*Assignment*:
Write out, word for word, every line in the data below from the one containing "The width and height of the screenshot is (574, 960)." to the one containing "Task: Open Корзина recycle bin on the desktop", both of them included.

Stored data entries
====
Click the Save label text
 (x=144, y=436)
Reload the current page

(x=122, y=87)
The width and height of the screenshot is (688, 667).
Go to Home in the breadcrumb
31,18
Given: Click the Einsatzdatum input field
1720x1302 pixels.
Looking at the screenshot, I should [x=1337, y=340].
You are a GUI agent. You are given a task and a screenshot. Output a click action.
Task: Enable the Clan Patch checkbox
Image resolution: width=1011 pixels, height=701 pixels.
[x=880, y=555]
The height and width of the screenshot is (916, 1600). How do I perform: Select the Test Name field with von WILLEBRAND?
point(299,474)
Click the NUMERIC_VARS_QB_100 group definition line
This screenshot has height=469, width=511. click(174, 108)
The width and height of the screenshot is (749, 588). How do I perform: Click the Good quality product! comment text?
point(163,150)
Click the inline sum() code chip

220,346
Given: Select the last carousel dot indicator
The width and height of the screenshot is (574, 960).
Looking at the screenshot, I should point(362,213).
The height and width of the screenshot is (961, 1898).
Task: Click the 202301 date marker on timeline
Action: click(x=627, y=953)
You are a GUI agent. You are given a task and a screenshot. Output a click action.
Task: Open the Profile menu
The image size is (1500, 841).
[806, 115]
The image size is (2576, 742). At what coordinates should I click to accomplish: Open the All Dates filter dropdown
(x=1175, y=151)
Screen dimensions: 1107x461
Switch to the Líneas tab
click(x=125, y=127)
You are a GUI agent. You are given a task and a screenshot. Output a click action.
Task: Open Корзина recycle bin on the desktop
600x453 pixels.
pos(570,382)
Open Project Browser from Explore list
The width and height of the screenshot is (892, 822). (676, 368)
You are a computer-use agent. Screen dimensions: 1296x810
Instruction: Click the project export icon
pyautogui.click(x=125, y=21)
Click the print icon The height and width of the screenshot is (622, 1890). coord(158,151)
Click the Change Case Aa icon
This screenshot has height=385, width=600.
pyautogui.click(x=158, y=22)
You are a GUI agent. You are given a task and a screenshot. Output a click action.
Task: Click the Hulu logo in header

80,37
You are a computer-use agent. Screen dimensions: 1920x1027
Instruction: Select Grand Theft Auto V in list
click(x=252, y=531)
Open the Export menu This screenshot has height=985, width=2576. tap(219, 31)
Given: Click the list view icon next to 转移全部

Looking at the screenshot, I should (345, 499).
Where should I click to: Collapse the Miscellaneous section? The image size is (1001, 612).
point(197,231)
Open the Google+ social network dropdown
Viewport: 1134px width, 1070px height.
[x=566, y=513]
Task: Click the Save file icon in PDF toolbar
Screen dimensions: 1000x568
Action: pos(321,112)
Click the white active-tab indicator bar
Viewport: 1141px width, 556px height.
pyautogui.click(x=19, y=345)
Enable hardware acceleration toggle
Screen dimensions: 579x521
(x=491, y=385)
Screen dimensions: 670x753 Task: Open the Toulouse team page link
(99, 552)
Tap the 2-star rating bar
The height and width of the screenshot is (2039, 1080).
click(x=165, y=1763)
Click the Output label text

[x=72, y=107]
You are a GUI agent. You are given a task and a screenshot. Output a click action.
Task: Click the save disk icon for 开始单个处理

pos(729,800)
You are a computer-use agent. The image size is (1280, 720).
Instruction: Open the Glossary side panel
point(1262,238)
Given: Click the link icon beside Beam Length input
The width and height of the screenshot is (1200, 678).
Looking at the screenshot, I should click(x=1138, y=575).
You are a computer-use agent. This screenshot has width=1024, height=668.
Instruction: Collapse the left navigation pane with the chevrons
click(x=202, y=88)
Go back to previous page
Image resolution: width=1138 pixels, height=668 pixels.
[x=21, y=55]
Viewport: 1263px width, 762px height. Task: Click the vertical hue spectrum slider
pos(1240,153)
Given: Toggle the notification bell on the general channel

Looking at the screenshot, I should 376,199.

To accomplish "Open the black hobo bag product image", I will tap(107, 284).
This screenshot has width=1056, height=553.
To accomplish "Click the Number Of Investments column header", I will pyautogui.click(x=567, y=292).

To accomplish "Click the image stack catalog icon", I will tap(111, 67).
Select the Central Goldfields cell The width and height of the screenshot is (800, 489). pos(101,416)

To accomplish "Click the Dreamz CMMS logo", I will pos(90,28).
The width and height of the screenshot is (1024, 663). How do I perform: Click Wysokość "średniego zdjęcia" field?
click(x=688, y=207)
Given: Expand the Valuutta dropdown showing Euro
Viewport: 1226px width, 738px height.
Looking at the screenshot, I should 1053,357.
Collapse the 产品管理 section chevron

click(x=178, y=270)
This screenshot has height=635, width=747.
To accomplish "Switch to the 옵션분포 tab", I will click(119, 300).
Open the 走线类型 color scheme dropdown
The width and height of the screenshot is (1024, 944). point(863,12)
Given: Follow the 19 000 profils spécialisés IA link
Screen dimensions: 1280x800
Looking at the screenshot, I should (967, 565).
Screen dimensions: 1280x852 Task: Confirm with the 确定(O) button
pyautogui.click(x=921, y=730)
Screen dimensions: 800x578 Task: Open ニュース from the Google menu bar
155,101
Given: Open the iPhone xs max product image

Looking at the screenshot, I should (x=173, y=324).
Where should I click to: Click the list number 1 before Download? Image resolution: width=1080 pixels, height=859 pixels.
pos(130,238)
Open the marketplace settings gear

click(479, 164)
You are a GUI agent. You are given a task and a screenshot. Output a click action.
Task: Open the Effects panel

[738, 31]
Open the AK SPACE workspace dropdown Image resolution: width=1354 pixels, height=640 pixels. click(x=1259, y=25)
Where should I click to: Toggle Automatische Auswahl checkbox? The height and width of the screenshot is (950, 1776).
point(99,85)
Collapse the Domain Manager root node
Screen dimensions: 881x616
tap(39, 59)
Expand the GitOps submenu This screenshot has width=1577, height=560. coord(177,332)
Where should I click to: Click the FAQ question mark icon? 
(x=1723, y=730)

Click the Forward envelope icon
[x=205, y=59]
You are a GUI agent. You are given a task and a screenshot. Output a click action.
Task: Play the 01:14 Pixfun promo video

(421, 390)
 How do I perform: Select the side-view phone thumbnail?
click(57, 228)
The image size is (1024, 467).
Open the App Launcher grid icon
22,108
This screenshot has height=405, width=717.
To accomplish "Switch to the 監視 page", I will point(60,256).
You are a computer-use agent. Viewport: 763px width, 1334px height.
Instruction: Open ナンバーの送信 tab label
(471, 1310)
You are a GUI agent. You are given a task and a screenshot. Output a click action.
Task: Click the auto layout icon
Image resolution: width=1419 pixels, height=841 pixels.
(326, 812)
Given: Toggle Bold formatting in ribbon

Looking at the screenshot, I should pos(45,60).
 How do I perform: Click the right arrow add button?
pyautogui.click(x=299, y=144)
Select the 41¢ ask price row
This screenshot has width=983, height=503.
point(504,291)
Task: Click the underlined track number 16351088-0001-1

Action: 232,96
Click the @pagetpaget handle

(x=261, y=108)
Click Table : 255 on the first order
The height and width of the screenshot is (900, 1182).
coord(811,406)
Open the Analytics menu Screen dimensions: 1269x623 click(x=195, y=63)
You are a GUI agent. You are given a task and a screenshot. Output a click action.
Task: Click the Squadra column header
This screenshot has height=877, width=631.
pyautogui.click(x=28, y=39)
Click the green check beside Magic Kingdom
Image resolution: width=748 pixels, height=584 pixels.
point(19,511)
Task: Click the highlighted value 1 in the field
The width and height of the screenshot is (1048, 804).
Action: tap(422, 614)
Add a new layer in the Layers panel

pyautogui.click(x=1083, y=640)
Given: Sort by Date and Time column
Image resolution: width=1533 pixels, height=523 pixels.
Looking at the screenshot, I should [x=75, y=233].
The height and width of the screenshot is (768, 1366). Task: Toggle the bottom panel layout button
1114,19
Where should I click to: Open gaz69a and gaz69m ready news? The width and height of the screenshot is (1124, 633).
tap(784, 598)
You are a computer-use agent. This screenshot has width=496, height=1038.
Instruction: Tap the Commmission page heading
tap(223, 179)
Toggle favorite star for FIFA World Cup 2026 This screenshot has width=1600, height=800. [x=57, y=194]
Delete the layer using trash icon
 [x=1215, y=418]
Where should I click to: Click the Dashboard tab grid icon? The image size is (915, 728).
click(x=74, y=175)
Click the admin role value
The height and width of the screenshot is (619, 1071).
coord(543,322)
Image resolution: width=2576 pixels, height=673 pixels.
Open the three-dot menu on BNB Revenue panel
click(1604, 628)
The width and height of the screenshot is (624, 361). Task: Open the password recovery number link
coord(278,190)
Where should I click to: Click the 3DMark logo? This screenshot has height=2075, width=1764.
====
*Exercise response*:
The width and height of the screenshot is (574, 960).
Looking at the screenshot, I should point(362,213).
The height and width of the screenshot is (961, 1898).
Task: Click the 202301 date marker on timeline
Action: click(x=627, y=953)
You are a GUI agent. You are given a task and a screenshot. Output a click action.
Task: Open the Profile menu
The image size is (1500, 841).
[806, 115]
The image size is (2576, 742). At what coordinates should I click to accomplish: Open the All Dates filter dropdown
(x=1175, y=151)
Screen dimensions: 1107x461
Switch to the Líneas tab
click(x=125, y=127)
You are a GUI agent. You are given a task and a screenshot. Output a click action.
Task: Open Корзина recycle bin on the desktop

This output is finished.